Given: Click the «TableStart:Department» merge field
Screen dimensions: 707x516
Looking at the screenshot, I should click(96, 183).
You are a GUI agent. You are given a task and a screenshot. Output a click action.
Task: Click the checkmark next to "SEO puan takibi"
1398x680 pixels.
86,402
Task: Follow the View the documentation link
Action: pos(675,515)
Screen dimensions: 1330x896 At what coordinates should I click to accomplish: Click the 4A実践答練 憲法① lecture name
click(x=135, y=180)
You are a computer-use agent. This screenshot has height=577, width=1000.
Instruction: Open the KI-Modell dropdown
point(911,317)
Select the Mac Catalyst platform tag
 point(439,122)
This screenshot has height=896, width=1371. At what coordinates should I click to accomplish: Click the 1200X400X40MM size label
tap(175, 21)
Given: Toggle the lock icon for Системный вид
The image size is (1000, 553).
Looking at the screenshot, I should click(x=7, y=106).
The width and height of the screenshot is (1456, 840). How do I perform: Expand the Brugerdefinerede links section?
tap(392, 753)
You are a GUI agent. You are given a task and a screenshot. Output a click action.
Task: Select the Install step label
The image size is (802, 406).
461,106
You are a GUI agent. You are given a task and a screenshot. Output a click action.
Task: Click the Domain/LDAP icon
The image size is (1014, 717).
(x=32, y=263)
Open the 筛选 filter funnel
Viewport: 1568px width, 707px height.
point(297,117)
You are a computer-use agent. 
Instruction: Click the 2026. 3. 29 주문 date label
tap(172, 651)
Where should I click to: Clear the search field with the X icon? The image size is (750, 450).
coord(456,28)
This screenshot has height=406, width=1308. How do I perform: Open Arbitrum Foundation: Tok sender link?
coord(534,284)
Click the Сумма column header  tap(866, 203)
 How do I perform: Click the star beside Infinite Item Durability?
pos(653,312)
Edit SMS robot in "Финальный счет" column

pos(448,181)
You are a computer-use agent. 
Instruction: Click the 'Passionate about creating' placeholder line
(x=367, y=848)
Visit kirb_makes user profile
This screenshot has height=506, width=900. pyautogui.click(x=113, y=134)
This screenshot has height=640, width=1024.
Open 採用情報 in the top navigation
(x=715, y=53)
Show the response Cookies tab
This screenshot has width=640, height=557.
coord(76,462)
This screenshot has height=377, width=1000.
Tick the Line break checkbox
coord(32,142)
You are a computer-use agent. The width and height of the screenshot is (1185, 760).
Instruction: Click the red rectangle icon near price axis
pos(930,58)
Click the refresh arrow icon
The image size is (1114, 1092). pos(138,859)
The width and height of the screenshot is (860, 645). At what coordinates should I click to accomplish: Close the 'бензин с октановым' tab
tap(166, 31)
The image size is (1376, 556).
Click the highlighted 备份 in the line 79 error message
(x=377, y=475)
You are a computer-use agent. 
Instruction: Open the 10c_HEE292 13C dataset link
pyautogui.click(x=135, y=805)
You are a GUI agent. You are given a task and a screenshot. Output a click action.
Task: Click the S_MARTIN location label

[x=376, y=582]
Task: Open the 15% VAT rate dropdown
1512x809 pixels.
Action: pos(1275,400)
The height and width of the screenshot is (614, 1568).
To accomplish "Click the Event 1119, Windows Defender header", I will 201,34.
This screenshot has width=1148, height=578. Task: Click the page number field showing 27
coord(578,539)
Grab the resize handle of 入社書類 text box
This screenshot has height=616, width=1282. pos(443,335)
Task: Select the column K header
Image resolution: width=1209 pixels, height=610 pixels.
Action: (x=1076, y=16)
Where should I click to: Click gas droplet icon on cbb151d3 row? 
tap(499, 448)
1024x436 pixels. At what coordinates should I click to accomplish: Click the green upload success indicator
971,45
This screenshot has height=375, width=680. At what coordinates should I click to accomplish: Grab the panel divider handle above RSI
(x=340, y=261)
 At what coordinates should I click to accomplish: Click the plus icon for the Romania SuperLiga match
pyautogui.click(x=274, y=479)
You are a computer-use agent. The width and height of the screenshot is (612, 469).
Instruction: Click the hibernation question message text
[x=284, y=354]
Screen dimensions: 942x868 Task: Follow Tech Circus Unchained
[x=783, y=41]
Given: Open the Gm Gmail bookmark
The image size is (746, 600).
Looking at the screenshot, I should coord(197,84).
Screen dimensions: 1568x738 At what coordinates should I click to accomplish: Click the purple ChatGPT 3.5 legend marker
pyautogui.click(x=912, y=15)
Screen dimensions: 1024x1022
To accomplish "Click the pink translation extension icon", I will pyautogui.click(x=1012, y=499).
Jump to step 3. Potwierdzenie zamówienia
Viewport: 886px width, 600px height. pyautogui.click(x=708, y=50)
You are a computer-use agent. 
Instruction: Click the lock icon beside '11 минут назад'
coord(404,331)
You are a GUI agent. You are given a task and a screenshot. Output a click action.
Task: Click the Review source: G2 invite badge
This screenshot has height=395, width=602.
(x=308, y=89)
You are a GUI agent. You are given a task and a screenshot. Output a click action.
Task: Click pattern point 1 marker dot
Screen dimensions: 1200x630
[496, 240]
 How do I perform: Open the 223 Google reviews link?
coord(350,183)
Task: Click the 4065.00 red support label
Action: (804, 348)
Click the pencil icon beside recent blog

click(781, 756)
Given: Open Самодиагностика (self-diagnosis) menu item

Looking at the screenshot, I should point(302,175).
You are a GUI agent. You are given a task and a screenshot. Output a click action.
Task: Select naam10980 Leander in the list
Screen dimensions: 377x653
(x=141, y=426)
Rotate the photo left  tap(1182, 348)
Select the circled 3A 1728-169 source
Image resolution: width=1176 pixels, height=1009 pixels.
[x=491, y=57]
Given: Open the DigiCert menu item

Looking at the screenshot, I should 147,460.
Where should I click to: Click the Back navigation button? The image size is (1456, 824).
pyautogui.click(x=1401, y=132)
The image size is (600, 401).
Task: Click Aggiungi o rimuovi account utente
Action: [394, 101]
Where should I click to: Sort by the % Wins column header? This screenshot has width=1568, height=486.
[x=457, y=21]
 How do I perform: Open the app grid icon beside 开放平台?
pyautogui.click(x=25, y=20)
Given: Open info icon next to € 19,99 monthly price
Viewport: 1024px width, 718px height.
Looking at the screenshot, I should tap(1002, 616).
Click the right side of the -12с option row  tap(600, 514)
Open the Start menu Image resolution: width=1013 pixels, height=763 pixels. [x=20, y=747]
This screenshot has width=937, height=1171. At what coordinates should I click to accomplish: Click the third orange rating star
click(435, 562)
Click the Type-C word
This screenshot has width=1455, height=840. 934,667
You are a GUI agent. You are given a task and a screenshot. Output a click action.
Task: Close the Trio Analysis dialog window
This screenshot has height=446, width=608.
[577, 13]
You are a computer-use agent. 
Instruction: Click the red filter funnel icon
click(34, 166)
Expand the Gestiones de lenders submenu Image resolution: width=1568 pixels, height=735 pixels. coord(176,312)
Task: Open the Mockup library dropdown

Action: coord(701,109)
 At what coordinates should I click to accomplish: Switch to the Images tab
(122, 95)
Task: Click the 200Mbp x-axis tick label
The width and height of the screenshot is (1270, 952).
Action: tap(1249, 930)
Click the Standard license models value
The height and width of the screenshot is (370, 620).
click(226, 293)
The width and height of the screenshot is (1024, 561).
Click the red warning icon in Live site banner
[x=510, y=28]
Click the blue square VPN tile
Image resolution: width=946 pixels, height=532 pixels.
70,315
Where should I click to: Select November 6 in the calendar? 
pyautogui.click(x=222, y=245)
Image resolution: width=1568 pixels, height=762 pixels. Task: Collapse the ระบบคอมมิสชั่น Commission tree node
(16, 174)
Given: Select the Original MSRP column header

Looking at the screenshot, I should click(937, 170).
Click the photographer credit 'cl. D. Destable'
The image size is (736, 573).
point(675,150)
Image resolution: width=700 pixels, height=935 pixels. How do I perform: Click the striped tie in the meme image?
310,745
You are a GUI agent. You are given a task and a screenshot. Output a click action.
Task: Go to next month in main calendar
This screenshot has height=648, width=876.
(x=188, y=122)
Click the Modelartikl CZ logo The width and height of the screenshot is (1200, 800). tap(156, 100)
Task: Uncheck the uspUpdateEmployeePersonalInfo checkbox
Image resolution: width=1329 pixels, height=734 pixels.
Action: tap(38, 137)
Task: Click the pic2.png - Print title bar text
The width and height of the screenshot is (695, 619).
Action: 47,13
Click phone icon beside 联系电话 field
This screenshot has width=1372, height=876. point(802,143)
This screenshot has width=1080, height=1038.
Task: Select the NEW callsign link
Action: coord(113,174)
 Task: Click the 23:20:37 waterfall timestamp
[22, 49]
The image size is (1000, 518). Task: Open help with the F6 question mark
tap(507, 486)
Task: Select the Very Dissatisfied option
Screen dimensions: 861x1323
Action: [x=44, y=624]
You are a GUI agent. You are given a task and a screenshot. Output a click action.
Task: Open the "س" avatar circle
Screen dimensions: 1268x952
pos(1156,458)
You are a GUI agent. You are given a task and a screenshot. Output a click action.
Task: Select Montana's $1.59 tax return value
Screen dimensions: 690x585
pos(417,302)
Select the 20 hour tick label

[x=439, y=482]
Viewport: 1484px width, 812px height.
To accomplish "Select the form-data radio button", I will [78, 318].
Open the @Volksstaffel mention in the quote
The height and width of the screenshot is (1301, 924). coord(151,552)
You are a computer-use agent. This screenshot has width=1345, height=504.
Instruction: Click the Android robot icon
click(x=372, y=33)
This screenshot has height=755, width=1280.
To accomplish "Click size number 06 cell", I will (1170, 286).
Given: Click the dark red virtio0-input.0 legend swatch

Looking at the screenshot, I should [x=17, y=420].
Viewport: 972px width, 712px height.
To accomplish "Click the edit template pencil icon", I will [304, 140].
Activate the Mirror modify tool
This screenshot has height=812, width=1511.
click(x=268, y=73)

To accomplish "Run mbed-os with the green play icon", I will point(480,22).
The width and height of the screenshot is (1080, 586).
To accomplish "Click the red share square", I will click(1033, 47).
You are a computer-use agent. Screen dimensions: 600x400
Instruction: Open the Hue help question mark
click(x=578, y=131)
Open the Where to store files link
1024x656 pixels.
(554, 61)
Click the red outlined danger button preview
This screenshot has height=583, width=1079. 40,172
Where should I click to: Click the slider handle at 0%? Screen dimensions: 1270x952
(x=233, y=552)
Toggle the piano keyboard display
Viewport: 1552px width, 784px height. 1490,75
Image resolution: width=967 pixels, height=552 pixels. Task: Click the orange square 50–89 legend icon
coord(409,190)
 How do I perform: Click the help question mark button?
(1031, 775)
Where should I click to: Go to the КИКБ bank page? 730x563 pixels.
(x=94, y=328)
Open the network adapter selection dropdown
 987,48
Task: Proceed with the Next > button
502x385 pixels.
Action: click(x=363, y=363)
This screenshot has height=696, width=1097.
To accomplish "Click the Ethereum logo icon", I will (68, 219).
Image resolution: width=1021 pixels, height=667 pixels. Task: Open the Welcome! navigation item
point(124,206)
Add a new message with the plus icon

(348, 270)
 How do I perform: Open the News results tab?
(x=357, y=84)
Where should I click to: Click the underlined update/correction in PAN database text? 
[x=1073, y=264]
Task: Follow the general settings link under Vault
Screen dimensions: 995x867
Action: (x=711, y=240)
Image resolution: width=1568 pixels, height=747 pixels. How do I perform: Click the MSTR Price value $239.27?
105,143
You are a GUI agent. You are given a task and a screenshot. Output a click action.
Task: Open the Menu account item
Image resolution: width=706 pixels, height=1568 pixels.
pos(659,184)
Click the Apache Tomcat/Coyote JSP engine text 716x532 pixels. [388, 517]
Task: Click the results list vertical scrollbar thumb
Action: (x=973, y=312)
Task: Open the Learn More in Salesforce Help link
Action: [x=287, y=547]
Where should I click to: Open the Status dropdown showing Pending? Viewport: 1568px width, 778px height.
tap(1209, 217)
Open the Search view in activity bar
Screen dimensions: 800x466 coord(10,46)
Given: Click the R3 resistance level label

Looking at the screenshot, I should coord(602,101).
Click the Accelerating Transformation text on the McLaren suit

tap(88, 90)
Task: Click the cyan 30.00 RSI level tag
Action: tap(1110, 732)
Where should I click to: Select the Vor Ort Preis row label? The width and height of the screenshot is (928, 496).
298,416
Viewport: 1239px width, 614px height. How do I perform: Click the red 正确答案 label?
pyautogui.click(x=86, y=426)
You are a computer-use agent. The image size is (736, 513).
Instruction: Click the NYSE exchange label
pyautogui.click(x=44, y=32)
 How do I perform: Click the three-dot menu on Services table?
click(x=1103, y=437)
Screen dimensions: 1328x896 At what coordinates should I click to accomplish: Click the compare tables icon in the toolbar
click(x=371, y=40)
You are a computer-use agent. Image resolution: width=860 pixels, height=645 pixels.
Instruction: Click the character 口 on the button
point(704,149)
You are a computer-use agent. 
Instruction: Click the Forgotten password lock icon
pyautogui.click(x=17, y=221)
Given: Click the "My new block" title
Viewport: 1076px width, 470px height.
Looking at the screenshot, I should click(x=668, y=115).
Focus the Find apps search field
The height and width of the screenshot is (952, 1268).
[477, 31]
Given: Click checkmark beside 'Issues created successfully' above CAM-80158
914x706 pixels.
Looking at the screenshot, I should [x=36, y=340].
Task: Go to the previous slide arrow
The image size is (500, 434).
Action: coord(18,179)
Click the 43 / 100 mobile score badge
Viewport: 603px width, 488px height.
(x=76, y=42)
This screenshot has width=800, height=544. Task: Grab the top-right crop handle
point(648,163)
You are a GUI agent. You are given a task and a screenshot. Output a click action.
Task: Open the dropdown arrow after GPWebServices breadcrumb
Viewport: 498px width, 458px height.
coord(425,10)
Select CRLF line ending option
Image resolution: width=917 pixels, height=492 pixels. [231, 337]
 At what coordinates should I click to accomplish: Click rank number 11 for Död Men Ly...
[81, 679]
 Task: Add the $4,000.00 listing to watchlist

* * * * * * * * *

(What you need to do) Lines with "checkmark": copy every one of them from the listing above.

(Task output)
Task: Click the checkmark next to "SEO puan takibi"
Given: Click checkmark beside 'Issues created successfully' above CAM-80158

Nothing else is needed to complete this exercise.